La Ratti affitta un ramo di Rpm con 68 operai
Fallita la joint venture con l'azienda lecchese che ha dichiarato fallimento
La società Ratti di Luino ha affittato un ramo dell’azienda Rpm di Lecco con 68 operai. Nel frattempo la ditta, che produce macchinari tessili, e che aveva stretto una joint venture con la Ratti ha dichiarato fallimento. Dalla decisione di dichiarare fallimento e dalla conseguente rottura di ogni accordo precedente la ditta luinese, in forti difficoltà economiche, ha acquisito un ramo dell’azienda lecchese. Giuseppe Marasco della Fim-Cisl non appare molto entusiasta dell’accordo: «La decisione della Ratti di prendere in affitto il ramo di Rpm ci lascia un po’ perplessi anche se la dirigenza della società ha giustificato l’intervento con una volontà di aggredire il mercato per non soccombere».

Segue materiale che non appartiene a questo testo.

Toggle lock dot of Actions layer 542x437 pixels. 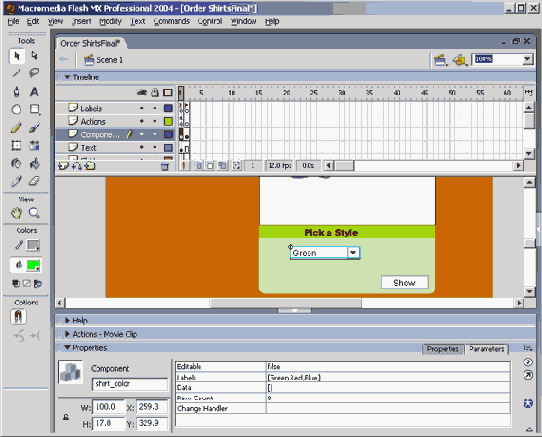click(155, 121)
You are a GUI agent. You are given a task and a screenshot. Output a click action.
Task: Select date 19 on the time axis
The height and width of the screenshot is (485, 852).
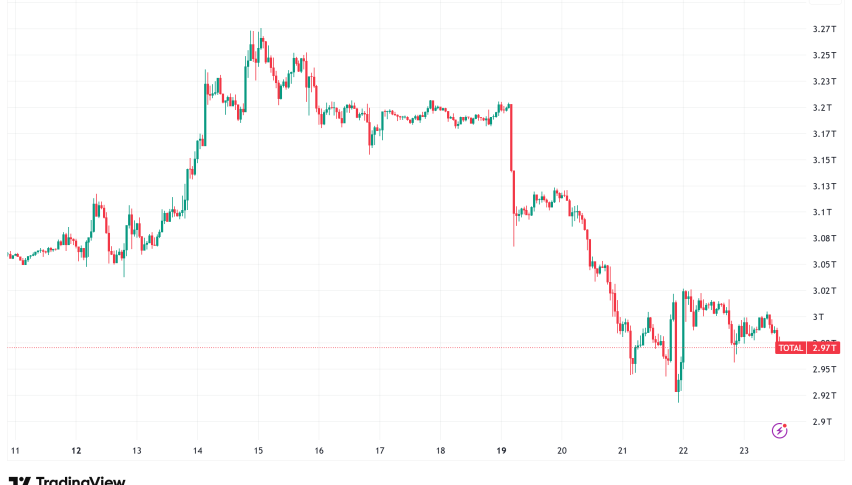[x=501, y=451]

Infatti la storica azienda luinese attraversa crisi cicliche da un decennio, fa sempre più fatica a mantenere il ritmo della concorrenza e a più riprese è ricorsa a procedure di mobilità e di cassa integrazione. L’ultimo preoccupante episodio è avvenuto a gennaio di quest’anno, poco prima che l’azienda si dividesse in tre società (meccano-tessile, tessile, fonderia) quando l’espediente della divisione societaria diede la possibilità all’azienda di chiedere ancora ammortizzatori sociali per i lavoratori fermi da mesi. Poi venne il tentativo di unione societaria con la Rpm.
La situazione, dunque, preoccupa nuovamente i lavoratori che non riescono a vedere chiaro per il loro futuro. Solo nei prossimi mesi si potranno vedere i risultati della nuova mossa se produrrà effetti benefici o si riveli l’atto finale di una morte annunciata.